→ EXCERPT PROVIDED
Detention and Reception Conditions
In the past year, Greece has announced plans to convert Reception and Identification Centres (hotspots) into closed controlled facilities on the Eastern Aegean islands, causing intense reactions by the local populations. Increase of detention periods in law and systematic detention of new arrivals are additional features of a persistently problematic asylum detention policy.
EU-Turkey Statement
Four years after the toxic EU-Turkey “deal” came into effect, the Eastern Aegean islands continue to experience its harmful consequences. Thousands of refugees and migrants continue to find themselves confined in horrible conditions in the five hotspots of Kos, Leros, Samos, Lesvos and Chios. At the same time, the government’s plans to establish closed facilities were faced with protests by the local communities in February 2020, clashes with riot police, as well as reported police violence. This was a novel event in the contemporary history of the islands.
Human Rights Defenders
In light of the refugee crisis of 2015, established non-governmental organisations and groups and many civil society actors, from Greece and abroad, stepped in to provide humanitarian assistance and other needed support, including rescue at sea.

(Stored items)
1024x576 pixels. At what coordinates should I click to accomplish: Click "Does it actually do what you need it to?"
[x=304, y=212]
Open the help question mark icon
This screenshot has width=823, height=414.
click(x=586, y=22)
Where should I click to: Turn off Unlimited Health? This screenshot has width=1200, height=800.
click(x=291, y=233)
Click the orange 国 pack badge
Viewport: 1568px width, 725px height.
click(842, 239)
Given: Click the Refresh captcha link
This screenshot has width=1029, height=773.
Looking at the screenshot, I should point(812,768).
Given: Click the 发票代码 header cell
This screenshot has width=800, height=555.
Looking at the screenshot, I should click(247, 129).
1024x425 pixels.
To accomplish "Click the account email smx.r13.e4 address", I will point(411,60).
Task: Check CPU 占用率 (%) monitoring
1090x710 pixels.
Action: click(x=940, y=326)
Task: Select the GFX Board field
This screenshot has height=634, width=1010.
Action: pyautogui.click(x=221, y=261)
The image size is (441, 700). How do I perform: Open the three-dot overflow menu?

→ EXERCISE INSTRUCTIONS
1/ Which islands with hotspots does the text on asylum in Greece name?
2/ Resume the text on asylum in Greece right after its last sentence, which ends "including rescue at sea."
You won't need the records for any of this.

→ PER-TASK OUTPUTS
1/ Kos, Leros, Samos, Lesvos, Chios

2/
Integration and Social Rights
According to law, after being granted international protection a refugee gains almost the same rights as a Greek citizen. However, in practise they still face significant challenges such as lack of effective national integration programme and persistent barriers and discrimination regarding access to basic social rights.
Quality of the asylum procedure
As a result of the implementation of the EU-Turkey “deal” and successive legislative reforms to dismantle procedural safeguards and speed up returns of asylum-seekers to Turkey, an increasing number of individuals in need of international protection face an increasing risk of deportation. Among the detrimental reforms introduced in the past year are provisions restricting access to the appeal procedure.
Racist violence
The implementation of the toxic EU-Turkey deal in the past four years has resulted in endless misery for thousands of asylum-seekers and migrants trapped in the overcrowded and unsafe hotspots of the Eastern Aegean islands. It has also boosted xenophobic and racist reactions in local societies that were initially welcoming to the plight of refugees.
The Dublin System
Following the European Court of Human Rights ruling in M.S.S. v. Belgium and Greece in 2011, transfers of asylum-seekers to Greece under the Dublin Regulation were halted. In December 2016, the European Commission issued a Recommendation for the resumption of Dublin returns to Greece despite the fact that the asylum system was under significant pressure and reception conditions had not sufficiently improved.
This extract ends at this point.